Encontre a melhor forma de adoçar os alimentos sem o consumo de açúcar

Veja quais são os substitutos mais comuns e indicados para cada caso

Foto: Divulgação TVCOM

Que existe, existe, mas é difícil encontrar quem não goste de doce. Seja em forma de chocolate, de pudim, de sorvete… Sentiu um peso na consciência só de pensar? Calma. De fato, o consumo excessivo de açúcar deve ser evitado em nome de uma dieta saudável. Há, porém, formas alternativas de adoçar os alimentos sem abusar das calorias. Os adoçantes, por exemplo, substituem a sacarose (açúcar comum) sem prejuízo aos diabéticos e àqueles que buscam a boa forma.

O açúcar cristal, o refinado e o de confeiteiro são alguns dos mais conhecidos no mercado. Apesar da popularidade, eles têm alto teor glicêmico e são pobres em nutrientes. Essas características resultam do processo industrial ao qual são submetidos, explica a endocrinologista e nutróloga Valéria Goulart.

Apesar de parecerem todos iguais, os adoçantes são diferentes. São várias as opções de composição, que variam de preço e em quantidade de calorias. Entre eles, estão a estévia, que adoça até 300 vezes mais que o açúcar refinado, o aspartame e a sacarina (poder adoçante 200 vezes maior). Além de ser usado por diabéticos, o adoçante pode ser adotado por quem quer emagrecer, já que a maioria dos produtos não chega a ter cinco calorias por grama.

Para os que têm as taxas de glicose equilibradas, uma ideia melhor ainda é optar pelos açúcares light e orgânico. O light adoça cerca de quatro vezes mais que o açúcar comum e tem apenas quatro calorias por grama. Mas, segundo Valéria Goulart, o mais indicado é mesmo o orgânico, que não tem ingredientes artificiais. Em compensação, é bem mais caro.

? De qualquer forma, recomendo que as pessoas procurem um endocrinologista. Será feito um exame que indica o melhor produto a ser consumido ? orienta.

Por mais que o consumo excessivo de açúcar seja prejudicial ao organismo, estipular a quantidade ideal a ser ingerida diariamente é complicado, afirma a especialista:

? Hoje em dia, o açúcar está em tudo, e nosso organismo é cada vez mais inundado por ele.

Temperos, picles, molhos prontos e até papinhas para bebês têm açúcar na composição.

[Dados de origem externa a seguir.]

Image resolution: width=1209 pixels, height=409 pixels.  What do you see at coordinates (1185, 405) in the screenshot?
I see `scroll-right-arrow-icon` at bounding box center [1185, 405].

? Recebo com frequência pacientes que tiveram grande aumento da insulina, o que pode propiciar o diabetes ? diz Valéria.

Adoçantes mais comuns

ASPARTAME
Com apenas quatro calorias por grama, adoça até 200 vezes mais que o açúcar comum. Embora seja um dos adoçantes mais usados em bebidas, ainda causa divergências a respeito dos danos que pode ocasionar à saúde. Não pode ser aquecido porque é transformado em metanol (álcool de madeira). Apesar de não se saber a quantidade prejudicial, já que estudos científicos não chegaram a uma conclusão, é recomendável não levá-lo ao fogo. Além do mais, ele perde a doçura quando é aquecido.

STEVIA
Totalmente sem calorias, os adoçantes à base da planta estévia adoçam até 300 vezes mais que a sacarose (comercializada como açúcar cristal) e são usados para líquidos e sólidos. Como a maioria deles, tem sabor final, na boca, um pouco amargo.

SUCLAROSE
Tem a vantagem de não deixar o famoso gostinho amargo, mas é um pouco mais caro. Adoça cerca de 600 vezes mais que a sacarose e tem até quatro calorias por grama. Aguenta altas temperaturas e pode ir ao fogo.

ACESSULFAME
Até 200 vezes mais doce que a sacarose, não tem tantas opções de produto como os demais. Mais caro, tem ótima solubilidade e não é calórico.

SACARINA
Um dos mais antigos adoçantes, tem um preço mais acessível e é um dos mais divulgados do mercado. Pode ser usado em preparações quentes e adoça de 200 a 700 vezes, mas tem a desvantagem de ser amargo.